Material provided:
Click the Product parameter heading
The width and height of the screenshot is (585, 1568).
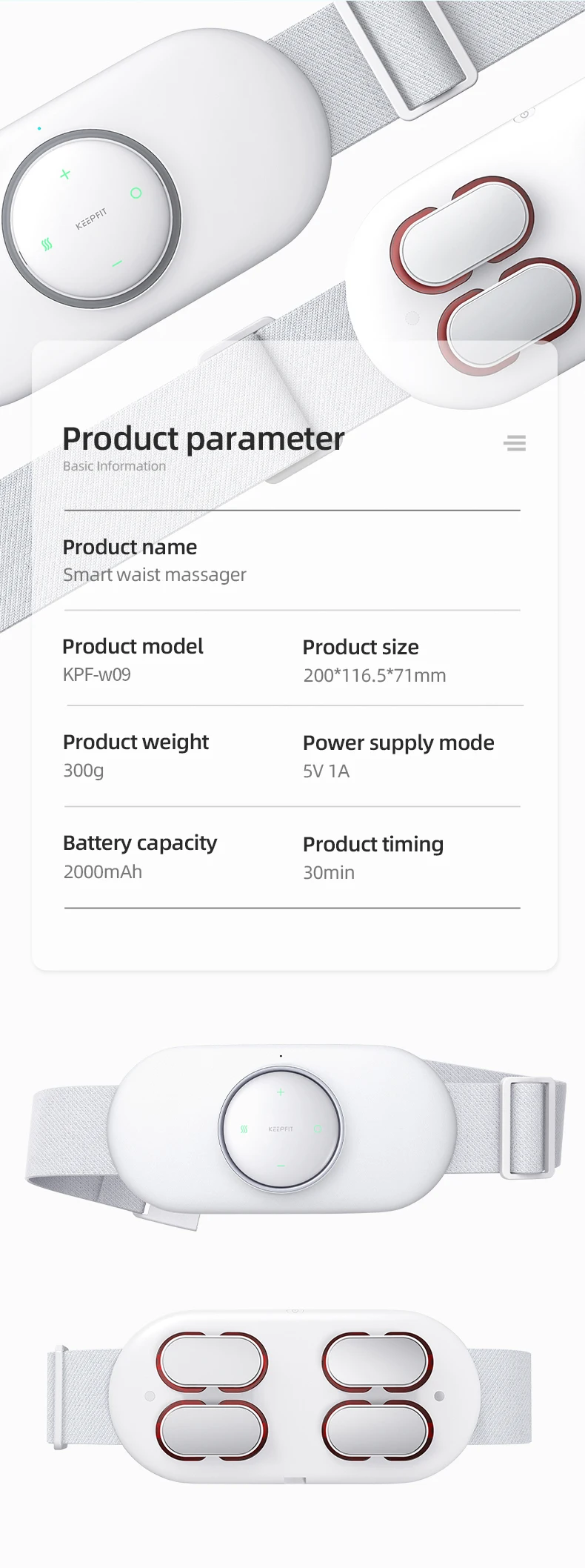(x=203, y=438)
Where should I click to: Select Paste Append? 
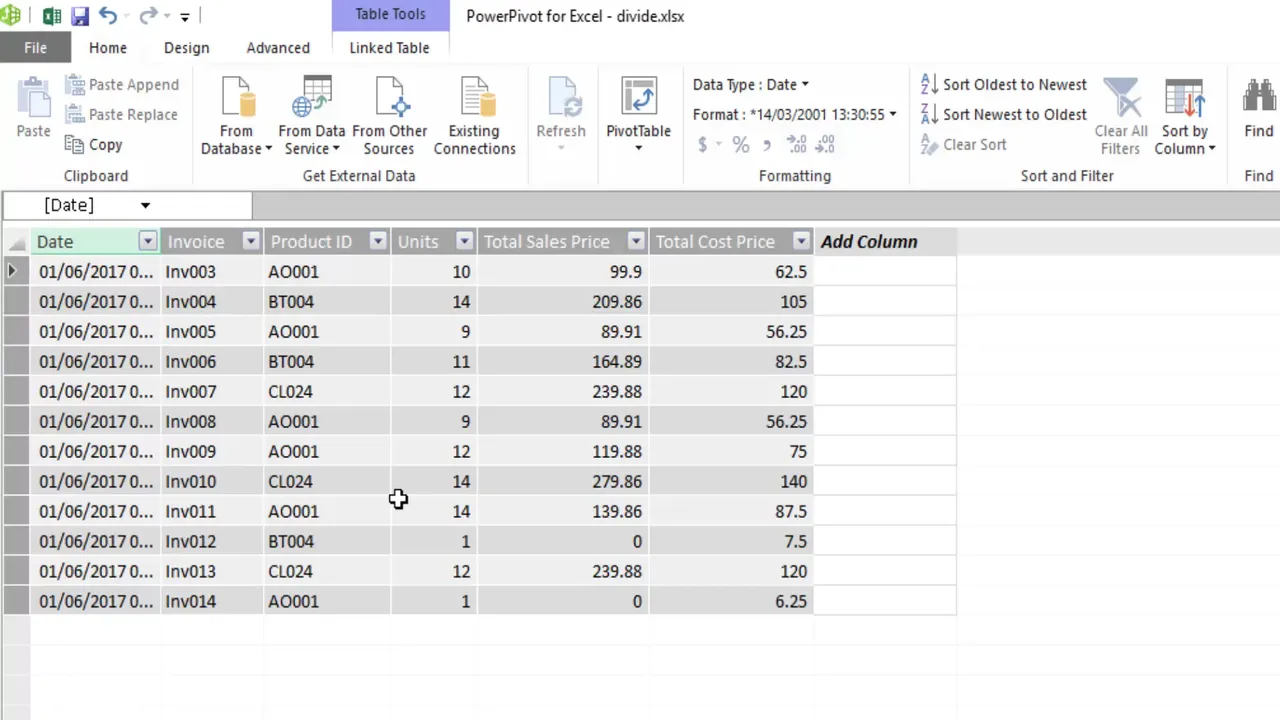(x=122, y=84)
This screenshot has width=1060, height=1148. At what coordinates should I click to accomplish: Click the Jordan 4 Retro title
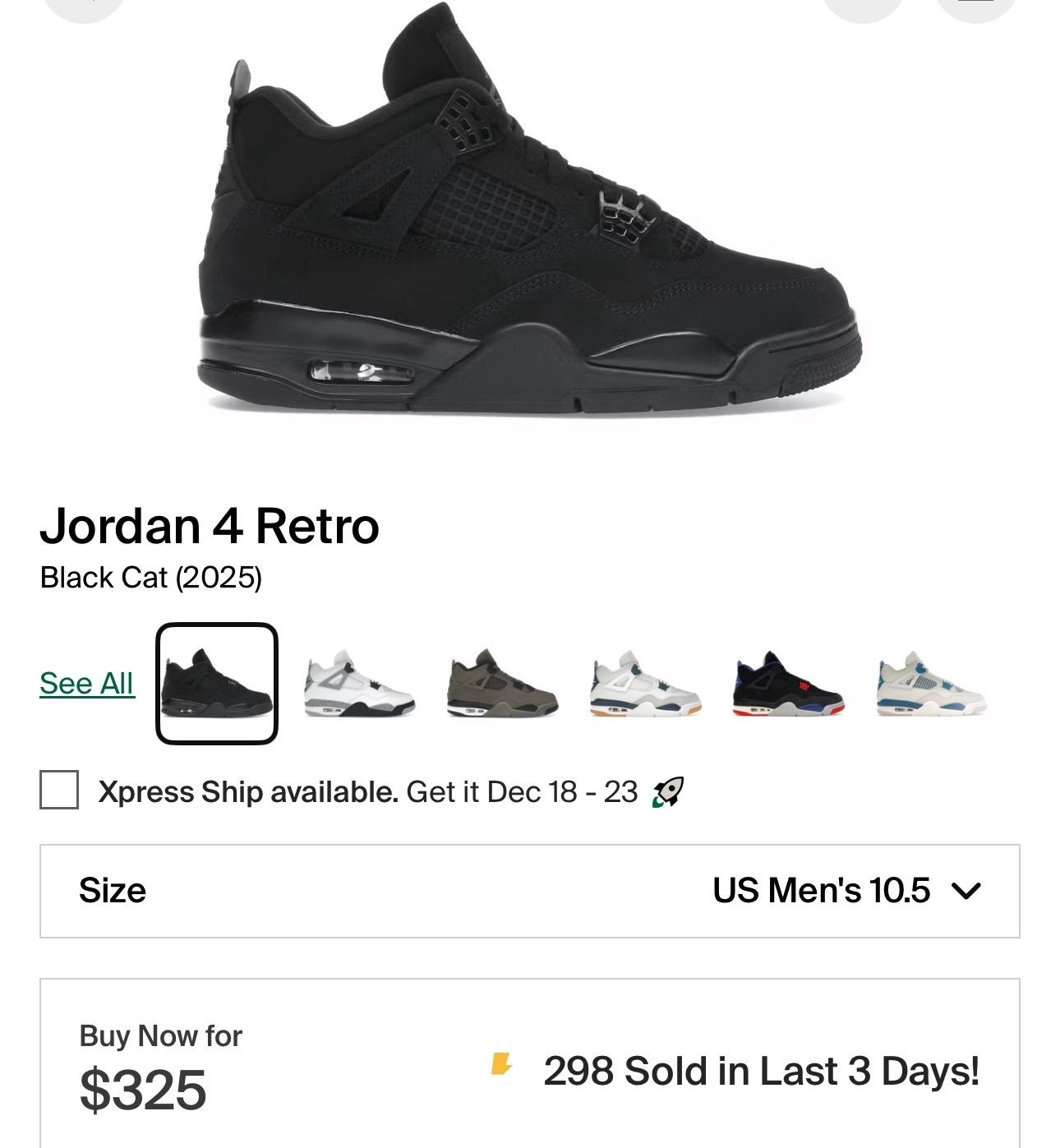click(x=210, y=526)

Work instruction:
Leave every picture out and retype exactly the lines of the records above from the one holding "The width and" through the last, both ends included and nothing besides.

Written solution:
The width and height of the screenshot is (585, 1568).
(x=203, y=438)
Where should I click to: Select Paste Append? 
(x=122, y=84)
This screenshot has width=1060, height=1148. At what coordinates should I click to accomplish: Click the Jordan 4 Retro title
click(x=210, y=526)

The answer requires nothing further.